### To be done:
Copy out, with no changes, the rows that begin at the line containing "This screenshot has height=819, width=1456. Describe" and end at the line containing "so click(x=833, y=676).", both included.

### Dataset records:
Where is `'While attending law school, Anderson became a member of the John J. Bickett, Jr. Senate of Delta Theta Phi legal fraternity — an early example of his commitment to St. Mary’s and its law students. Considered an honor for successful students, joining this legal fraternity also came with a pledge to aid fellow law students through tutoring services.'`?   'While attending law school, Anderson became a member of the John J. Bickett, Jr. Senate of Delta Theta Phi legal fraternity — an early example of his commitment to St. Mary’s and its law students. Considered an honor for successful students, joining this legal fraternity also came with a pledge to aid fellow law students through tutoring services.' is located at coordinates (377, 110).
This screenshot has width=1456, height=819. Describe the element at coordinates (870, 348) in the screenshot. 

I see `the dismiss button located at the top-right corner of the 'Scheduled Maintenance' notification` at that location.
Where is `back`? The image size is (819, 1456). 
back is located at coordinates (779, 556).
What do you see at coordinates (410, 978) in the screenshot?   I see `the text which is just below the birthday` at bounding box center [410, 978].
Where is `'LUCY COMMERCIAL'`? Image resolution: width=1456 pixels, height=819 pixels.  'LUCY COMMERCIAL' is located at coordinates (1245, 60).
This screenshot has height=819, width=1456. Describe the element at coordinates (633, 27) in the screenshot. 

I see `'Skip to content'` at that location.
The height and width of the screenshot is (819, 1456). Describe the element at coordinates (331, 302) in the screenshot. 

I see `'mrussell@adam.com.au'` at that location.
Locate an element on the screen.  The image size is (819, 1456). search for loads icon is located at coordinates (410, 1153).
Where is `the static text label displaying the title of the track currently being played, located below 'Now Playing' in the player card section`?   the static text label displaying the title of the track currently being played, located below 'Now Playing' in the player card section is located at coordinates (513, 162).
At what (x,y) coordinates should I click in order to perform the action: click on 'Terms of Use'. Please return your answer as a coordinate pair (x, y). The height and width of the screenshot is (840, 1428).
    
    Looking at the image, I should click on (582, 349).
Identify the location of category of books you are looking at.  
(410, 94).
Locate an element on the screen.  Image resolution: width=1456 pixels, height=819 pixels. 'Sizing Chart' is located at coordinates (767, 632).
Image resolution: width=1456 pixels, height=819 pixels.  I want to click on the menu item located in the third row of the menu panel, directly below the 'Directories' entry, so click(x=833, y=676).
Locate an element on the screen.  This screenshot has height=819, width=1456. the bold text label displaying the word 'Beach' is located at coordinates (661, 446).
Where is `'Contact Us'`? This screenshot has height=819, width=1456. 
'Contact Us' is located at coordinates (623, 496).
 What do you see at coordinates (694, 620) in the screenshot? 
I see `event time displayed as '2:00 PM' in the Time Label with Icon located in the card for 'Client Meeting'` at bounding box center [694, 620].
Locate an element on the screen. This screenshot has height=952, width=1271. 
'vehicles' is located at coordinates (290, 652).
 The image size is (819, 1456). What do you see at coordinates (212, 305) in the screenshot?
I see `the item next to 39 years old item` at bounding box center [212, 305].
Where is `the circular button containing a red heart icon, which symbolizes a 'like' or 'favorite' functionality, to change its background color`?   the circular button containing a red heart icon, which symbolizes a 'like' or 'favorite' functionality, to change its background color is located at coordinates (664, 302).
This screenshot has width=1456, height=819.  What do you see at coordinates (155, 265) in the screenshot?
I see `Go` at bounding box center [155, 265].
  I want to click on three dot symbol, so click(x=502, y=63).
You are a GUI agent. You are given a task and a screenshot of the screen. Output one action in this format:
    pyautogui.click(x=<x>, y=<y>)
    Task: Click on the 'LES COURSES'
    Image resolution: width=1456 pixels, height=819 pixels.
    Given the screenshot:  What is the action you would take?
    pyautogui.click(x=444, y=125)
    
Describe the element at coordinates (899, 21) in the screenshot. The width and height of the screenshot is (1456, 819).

### Right answer:
This screenshot has height=819, width=1456. Describe the element at coordinates (633, 27) in the screenshot. 

I see `'Skip to content'` at that location.
The height and width of the screenshot is (819, 1456). Describe the element at coordinates (331, 302) in the screenshot. 

I see `'mrussell@adam.com.au'` at that location.
Locate an element on the screen.  The image size is (819, 1456). search for loads icon is located at coordinates (410, 1153).
Where is `the static text label displaying the title of the track currently being played, located below 'Now Playing' in the player card section`?   the static text label displaying the title of the track currently being played, located below 'Now Playing' in the player card section is located at coordinates (513, 162).
At what (x,y) coordinates should I click in order to perform the action: click on 'Terms of Use'. Please return your answer as a coordinate pair (x, y). The height and width of the screenshot is (840, 1428).
    
    Looking at the image, I should click on (582, 349).
Identify the location of category of books you are looking at.  
(410, 94).
Locate an element on the screen.  Image resolution: width=1456 pixels, height=819 pixels. 'Sizing Chart' is located at coordinates (767, 632).
Image resolution: width=1456 pixels, height=819 pixels.  I want to click on the menu item located in the third row of the menu panel, directly below the 'Directories' entry, so click(x=833, y=676).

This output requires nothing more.